Утренние слезы (Семёнов) - страница 29

Шутит он или не шутит, а дороги-то и в самом деле нет. И главное — никому не известно, когда она будет.

Иду вдоль улицы в одном свитере, печатаю в промятой глине четкий рубчик резиновыми сапогами, слушаю голоса птиц и детей, и крадется в голову воздыхательная, тоскливая мыслишка: а на кой черт тут асфальтовая дорога-то нужна? Оставили бы хоть ту, какая раньше была. А тяжелую технику пустили бы в объезд деревни. И то уж ладно! Была бы нетронутая дорога для людей и легковых автомобилей, для мотоциклов всяких и для лошадиной упряжки. А рядом с ней пусть работают, рвут на части, месят бедную землю трактора, тащат тележки с бабами на работу, детишек в школу, корма для коров. Что-то ведь надо придумать в конце концов! Не так, так этак, или совсем по-другому. А то ведь утопает в грязи деревня!

Опять болит сердце, будто нет никакой отсрочки ему хотя бы на денек-другой. Что за жизнь такая беспокойная!

И Ещев куда-то запропастился, уехал утром на своей кобыле, пока я спал. Сижу на ступеньках крылечка, слушаю песни скворца, и вдруг… Приехал наконец-то!

Спешился, откинул поводья на седло. Кобыла стоит и тяжело дышит, ноги ее черные от грязи до самых колен, и живот тоже забрызган.

— Я тебя будил, — говорит Ещев, посмеиваясь, — а ты ругался на меня. Я плюнул и уехал. Вот так. Чего будем делать? На вечернюю куда пойдешь? На тягу? А тетерева утром токовали хорошо. И там пели и вон там… Вся земля звенела. Чего будем делать? — спрашивает он опять, на что-то намекая.

— Слушай! — говорю я ему вдруг с придыханием. И кровь ударяет в голову. — Слушай, дай-ка мне на твоей Солове прокатиться! Очень прошу тебя. Сколько ездил на лошадях, а в седле ни разу в жизни не сидел. Дай!

Ещев от неожиданности смеется и кашляет, жмется в каком-то смущении.

— Очень ты тяжеловат будешь для Соловки, — говорит он. — Она к такой тяжести не привыкла, а к тому ж, будем так говорить, устала она. Я с ней, знаешь, сколько сегодня отмахал!

— Да я ж совсем чуть-чуть, — умоляющим голосом говорю я Ещеву. — Вон хотя бы у тебя на огороде, хотя бы кружочек один. Дай, пожалуйста!

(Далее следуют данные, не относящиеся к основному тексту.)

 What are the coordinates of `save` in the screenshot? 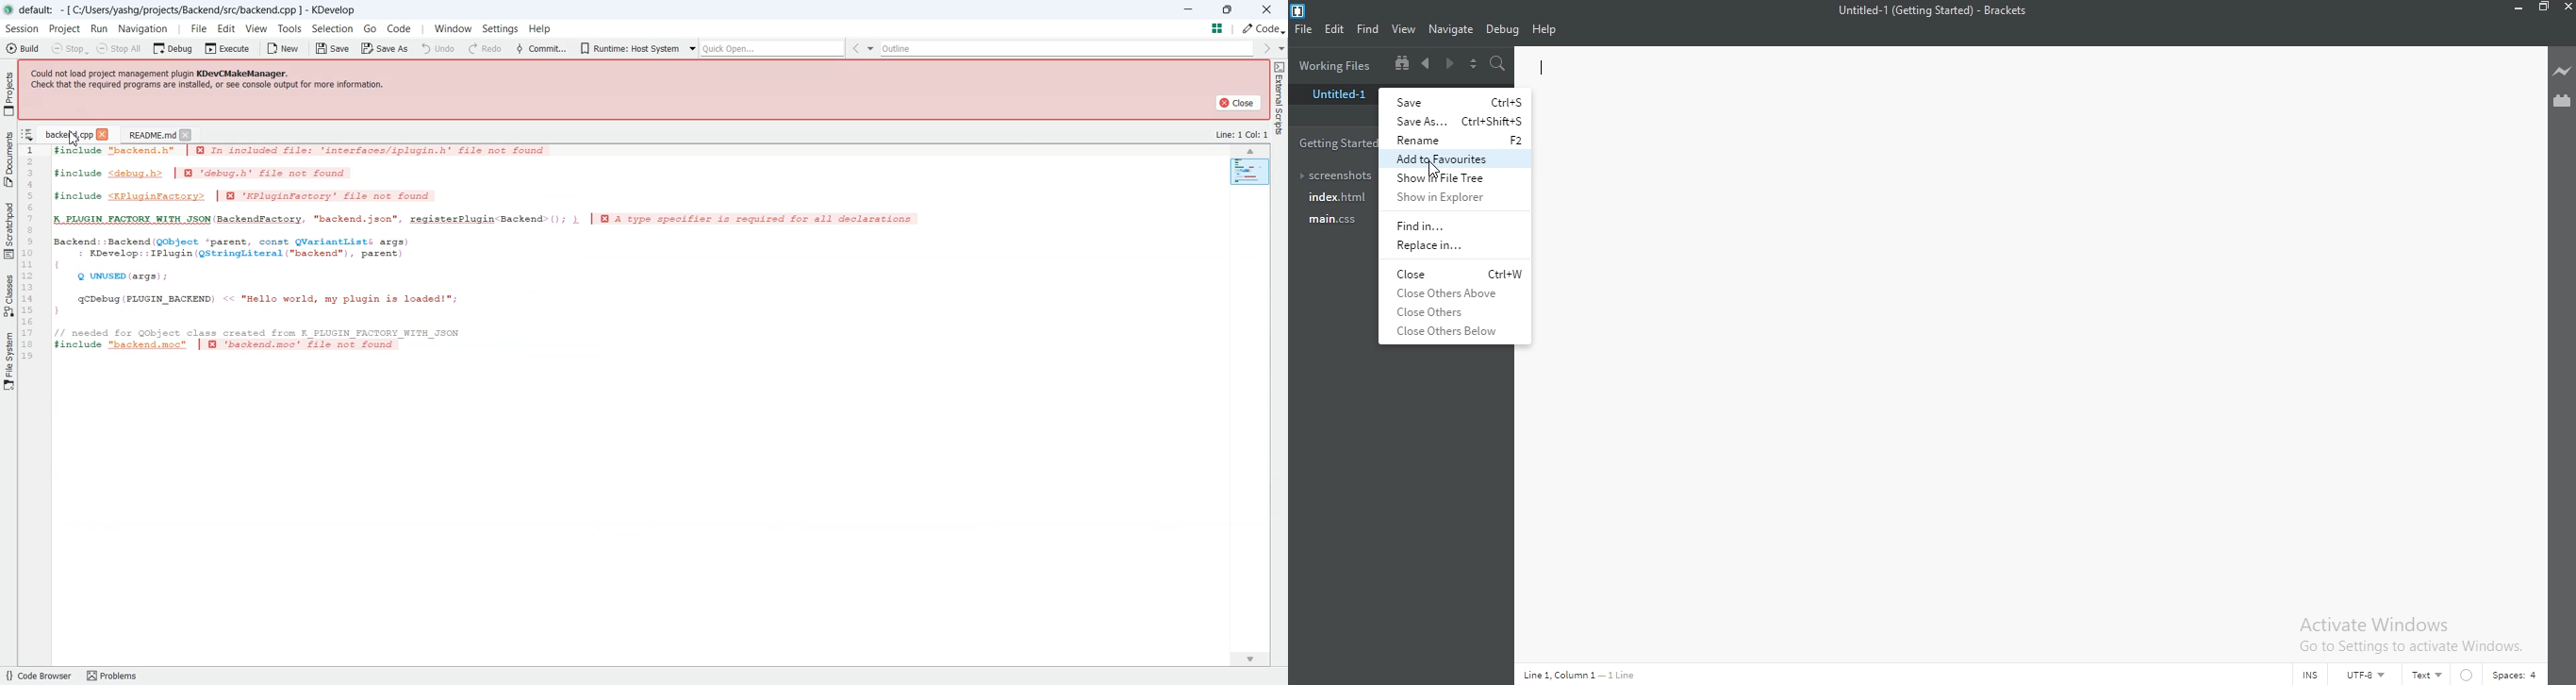 It's located at (1459, 103).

И он соглашается, ревниво глядя, как вставляю я носок своего сапога в стремя, как тяжело и неумело перекидываю другую ногу через лошадиный круп, взгромождаясь в гладко отшлифованное, поблескивающее кожей, скользящее седло. Лошадь качается подо мной, переставляет ноги, и кажется мне она жиденькой и слабой.

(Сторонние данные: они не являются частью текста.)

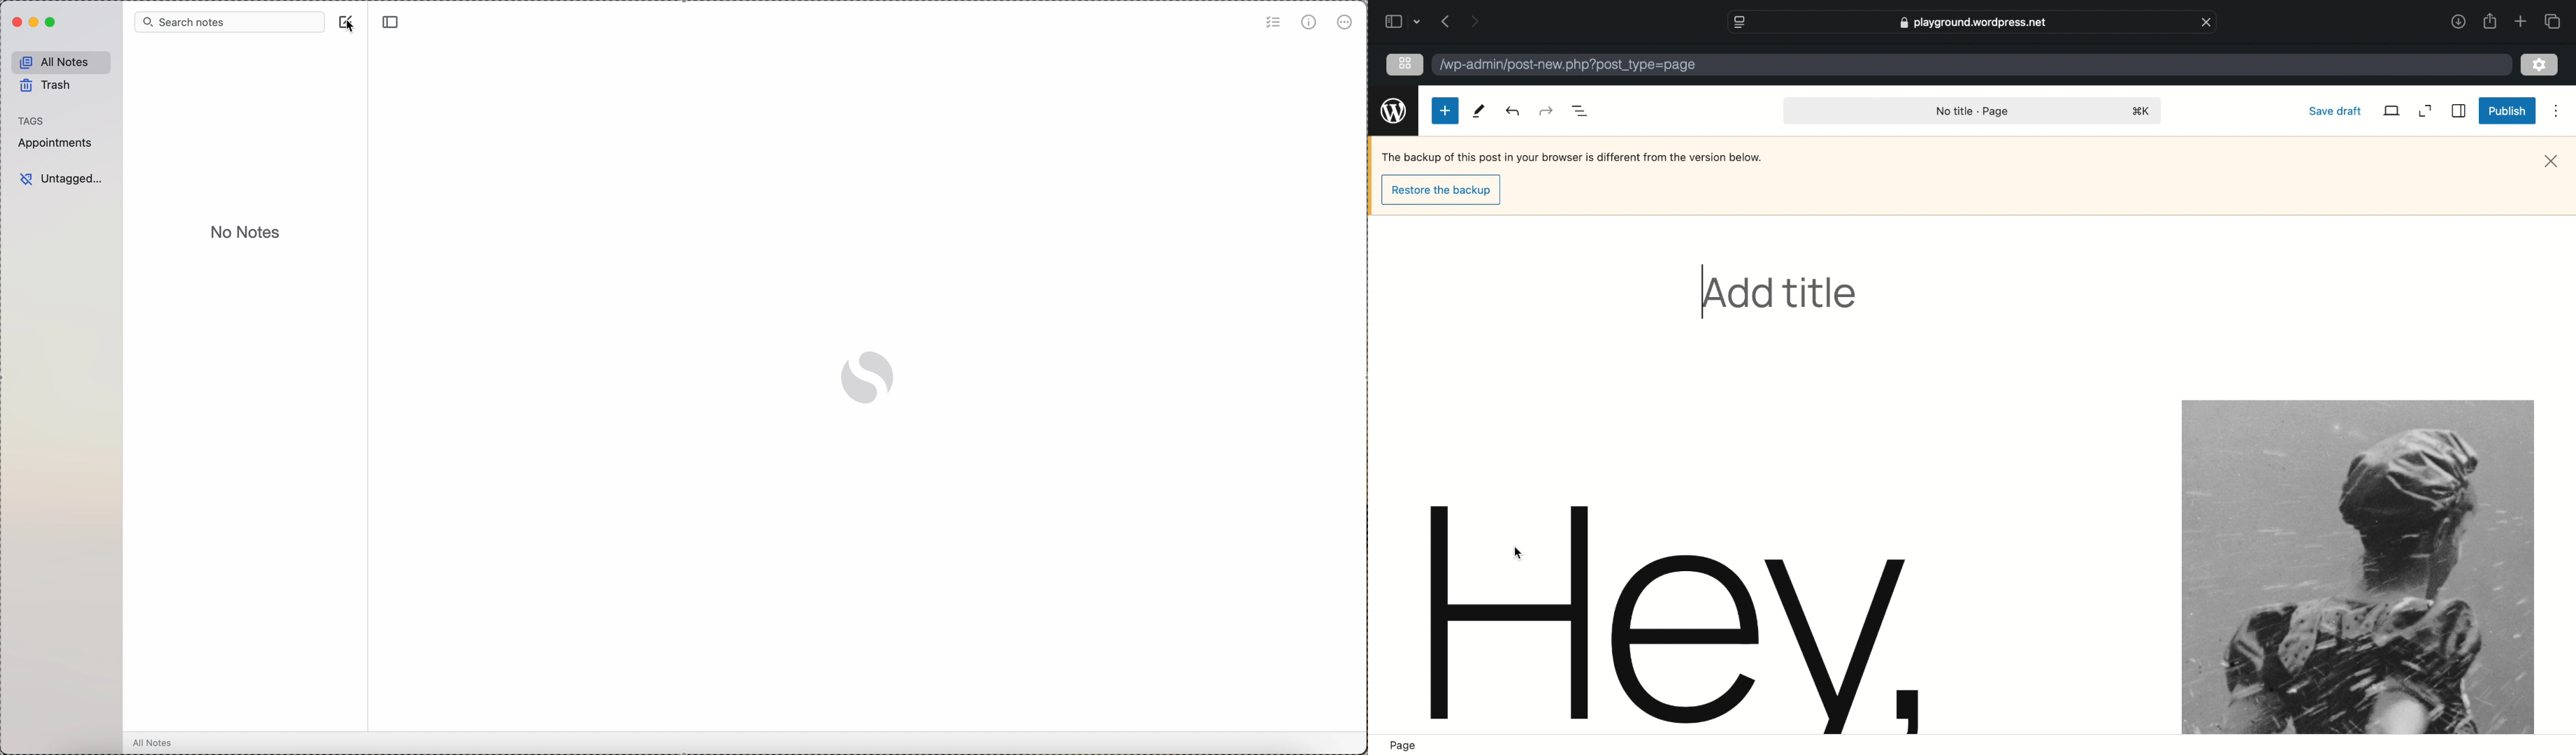 The width and height of the screenshot is (2576, 756). I want to click on document overview, so click(1580, 111).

— Поосторожней давай, а то это… — хрипловато говорит мне Ещев, когда я выезжаю, замерев от счастья, на не копанный еще, зализанный весенней водой, подсыхающий огород. Копыта лошади тонут в вязкой земле. — Не гони ее! Рысцой пройди, и хорошо! — покрикивает Ещев, которого я и слышу и не слышу, оглохший от дикого восторга.